Running kernel on host vs device

jimmyz500 · November 30, 2012, 9:42am

In the Codeproject example:

// create data for the run
float* data = new float[DATA_SIZE];

// Create the device memory vectors
input = clCreateBuffer(context, CL_MEM_READ_ONLY, sizeof(float) * count, NULL, NULL);

// Transfer the input vector into device memory
err = clEnqueueWriteBuffer(commands, input, CL_TRUE, 0, sizeof(float) * count, data, 0,
NULL, NULL);

// Set the arguments to the compute kernel
err = clSetKernelArg(kernel, 0, sizeof(cl_mem), &input);

// Execute the kernel
err = clEnqueueNDRangeKernel(commands, kernel, 1, NULL, &global, &local, 0, NULL, NULL);

Question is if I can choose between CL_DEVICE_TYPE_GPU or CL_DEVICE_TYPE_CPU, when executing on the host, how would the kernel use data on the host? It seems to me that in clSetKernelArg, the kernel is always set to use &input, which is on the device, and that doesn’t make sense when running on the CPU.

Any clarification is much appreciated.
-J

Dithermaster · December 1, 2012, 12:51pm

With AMD and Intel OpenCL platform drivers, you can select OpenCL devices that are the CPU instead of the GPU.

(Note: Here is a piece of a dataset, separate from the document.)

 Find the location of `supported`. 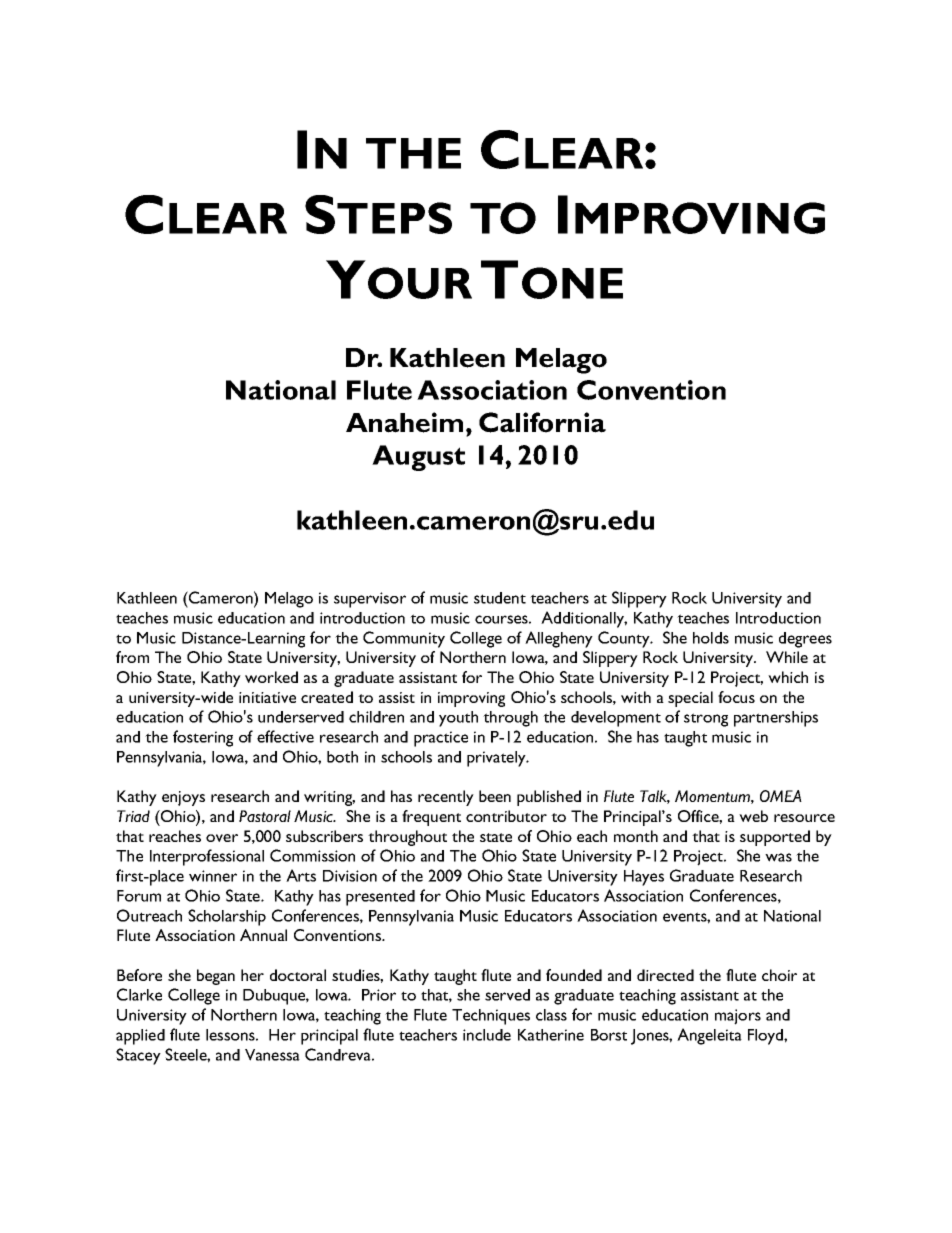

supported is located at coordinates (775, 838).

The rest of OpenCL works just like it would with a GPU.

With your code, clEnqueueWriteBuffer copies data from CPU memory to another part of CPU memory, and then when you execute your kernel on the CPU, it access that memory.

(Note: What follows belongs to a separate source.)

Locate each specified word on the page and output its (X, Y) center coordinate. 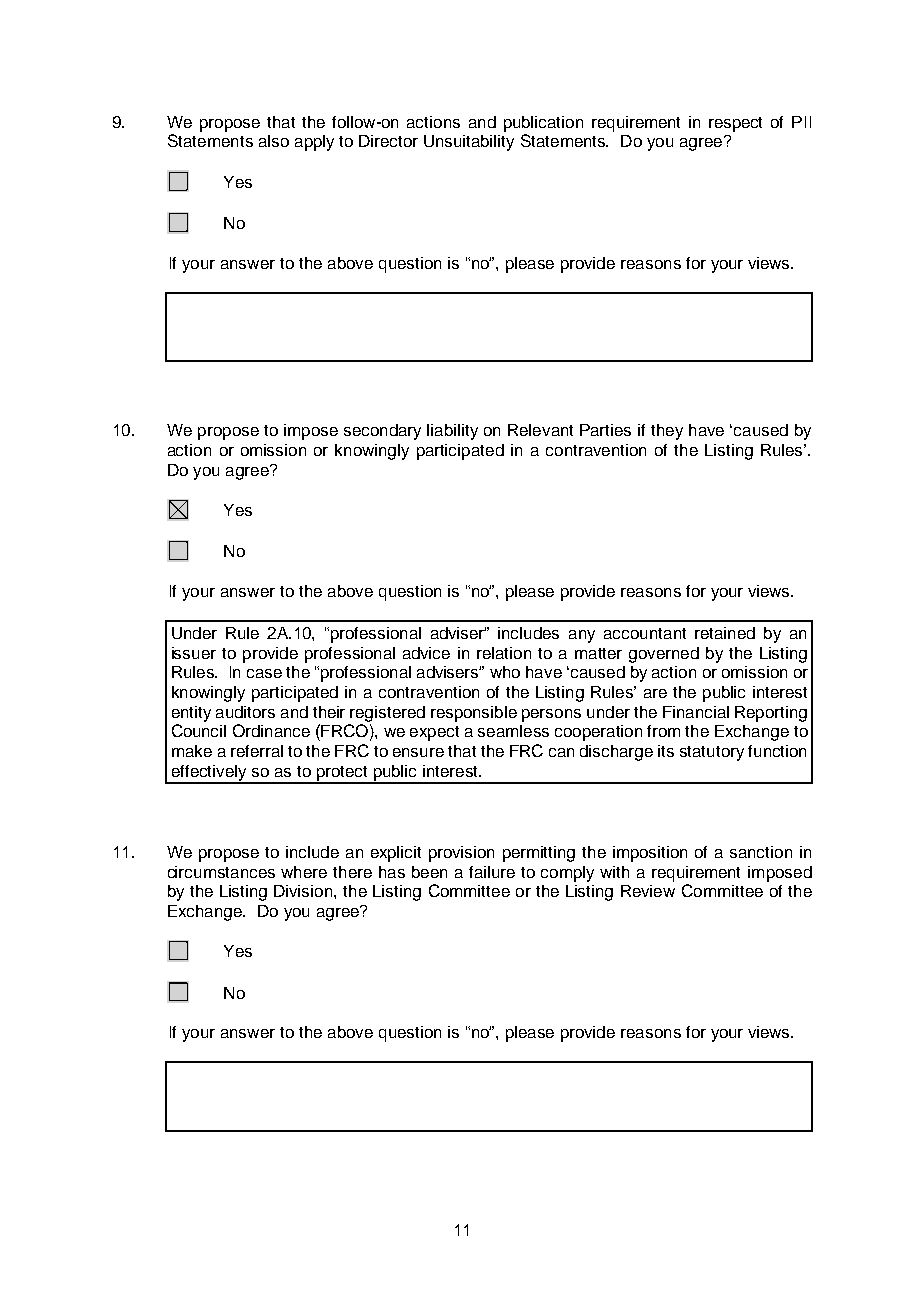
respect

If you know you are running on the CPU, using clEnqueueMapBuffer can be faster because memory isn’t copied, just ownership changes (when mapped you can access the buffer from your main code, when unmapped from kernels; the map and unmap calls are fast).

jimmyz500 · December 1, 2012, 1:55pm

Dithermaster, thanks very much for your response.

So only when device type is set to CL_DEVICE_TYPE_GPU, does clEnqueueWriteBuffer actually copies the data to the device over PCIe, causing the long delay?

Thx

Dithermaster · December 2, 2012, 7:03am

Yes, for GPU clEnqueueWriteBuffer enqueues a command which will asynchronously copy the data over the PCIe bus. If speed is paramount here, read the vendor documentation on how to maximum speed, for example, by using pinned buffers. You could also switch to a model where you use clEnqueueMapBuffer, which always runs at full PCIe bandwidth.

jimmyz500 · December 2, 2012, 7:42pm

Dithermaster, thanks very much for the explanation.

clint3112 · December 5, 2012, 8:47am

Dithermaster,

where are your infos abput the full PCIe bandwith from? Do you have a source for that?

Thanks in Advance,
Clint3112

Dithermaster · December 8, 2012, 11:41am

From each manufacturer’s OpenCL documentation. The each have guides that recommend the fastest way to transfer data to their devices.

clint3112 · December 11, 2012, 7:32am

And where did you get those specs? I could not find them on the nvidia page. need to know what binary i till get from CL_PROGRAM_BINARY :?